# Sealed enclosures in door cavities =decreased output?



## reverendgreg71 (7 mo ago)

I have built a set of doors panels for my 1991 Mazda Miata.
14mm birch(recycled)
Total volume of .12 cu/ft each
I am installing a pair of Kenwood coax in each door, as proof of concept. Upgrading to serious 6.5"mids in future 
Today after watching a YouTube video, several comments stated that enclosed door speakers need to breath and the output will be diminished. 
Did I just waste a bunch of time, on a very heavy upgrade?


----------



## Grinder (Dec 18, 2016)

Unfortunately, yes, that is very likely to be the case. A small sealed airspace presents in this case (i.e., to a speaker designed for essentially free-air operation) an unnecessary and undesirably firm acoustic suspension in addition to the speaker's already sufficiently firm mechanical suspension. This will tend to limit potential cone movement, which will tend to limit potential bass/midbass output.

I have first-hand experience with this sort of thing, having learned the hard way by building first a boombox and then satellite speakers using 6.5" car audio coaxials in small sealed airspaces.


----------



## hella356 (Dec 11, 2016)

I'm running a pair of Anarchy 704 (one on each door) in 0.26cf sealed boxes. They don't lack for output. These are suited for small sealed boxes, apparently can run well in quite a bit smaller boxes than I'm using. Far better midbass performance than any door IB driver I've used. Not all drivers like a small sealed box, though. It's likely that one of your Kenwood coax per door will sound better than two.


----------



## lithium (Oct 29, 2008)

You can model the drivers you intend to use to compare the response (output). Regardless of that, the benefits of an enclosure outway the cons of IB door installs anyways. Issues like rattles for example. 

Another point to understand is that a small enclosure causes the low end to roll of quicker than a larger enclosure. But we run midbass drivers with a high pass filter anyways. Meaning that you might not be loosing that much low end compared to IB if you're running a standard ~80Hz HPF. 

Now that you have the enclosures built it just a matter of finding a good driver to use in that airspace. If you have the depth something like the peerless sls 6.5 might work well.


----------



## reverendgreg71 (7 mo ago)

hella356 said:


> I'm running a pair of Anarchy 704 (one on each door) in 0.26cf sealed boxes. They don't lack for output. These are suited for small sealed boxes, apparently can run well in quite a bit smaller boxes than I'm using. Far better midbass performance than any door IB driver I've used. Not all drivers like a small sealed box, though. It's likely that one of your Kenwood coax per door will sound better than two.


Will be changing out to a set of Dayton GF-180-4 mids, once everything is working properly. 
The coax are what I had, and this vehicle only had oem provisions for a 6.5 at your ankles, and a pair of 2"x3" in each seat.


----------



## Jroo (May 24, 2006)

I think I know the video op watched.
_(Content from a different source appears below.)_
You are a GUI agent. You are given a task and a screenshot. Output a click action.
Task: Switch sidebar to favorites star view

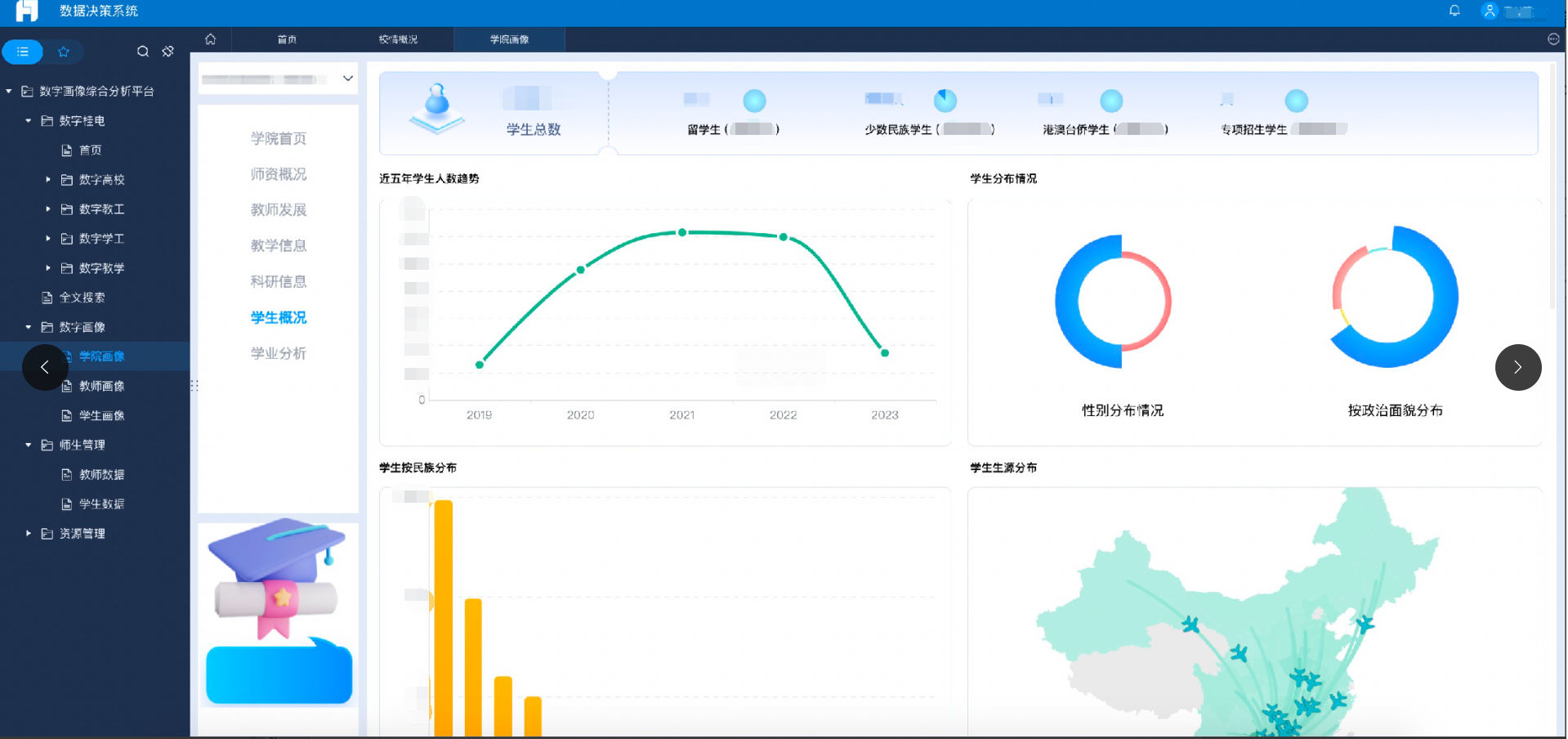[x=64, y=52]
A well known box builder on you tube. Basically
Unless the speaker is designed for sealed, he or anyone could hurt the performance of that driver. I am pretty sure the speakers he is using are not like 704s in this thread that are. He has good content around sub. I’ve heard those baffles before and they hurt the sound. If you search on here, you will see that back in the day some used them but always said you have to cut the backs or bottoms out.


----------



## Sounds_Insane (8 mo ago)

reverendgreg71 said:


> Will be changing out to a set of Dayton GF-180-4 mids, once everything is working properly.


Don't believe everything you read on the internet. 
That being said, those Daytons have a Qts that would work in a sealed enclosure, and not well in a free air build, so you should be fine.


----------



## hella356 (Dec 11, 2016)

Yeah, the key point is that most midbass drivers are meant to be run infinite baffle, the large door volume functioning as something of a very oversized box that doesn't interact much with the backwave, if at all. I wouldn't expect them to sound good in a box. But some drivers (like the 704) work great in smallish sealed boxes. Those are the type to look for when deciding what to put in your enclosures. First thing to do is determine what drivers will physically fit in the boxes, most likely mounting depth will be the key measurement.


----------



## reverendgreg71 (7 mo ago)

hella356 said:


> Yeah, the key point is that most midbass drivers are meant to be run infinite baffle, the large door volume functioning as something of a very oversized box that doesn't interact much with the backwave,
> 
> 
> Sounds_Insane said:
> ...


----------



## Jroo (May 24, 2006)

I was also thinking. Back in the day when I first saw these, they didn’t market them for sound improvement. Correct if I am wrong they were for speaker protection in the door from things like water etc.


----------



## LBaudio (Jan 9, 2009)

My opinion is that midbass enclosures are beneficial if and only when they are executed properly. Too small sealed enclosures usually bring more negatives and bunch of problems than positives.


----------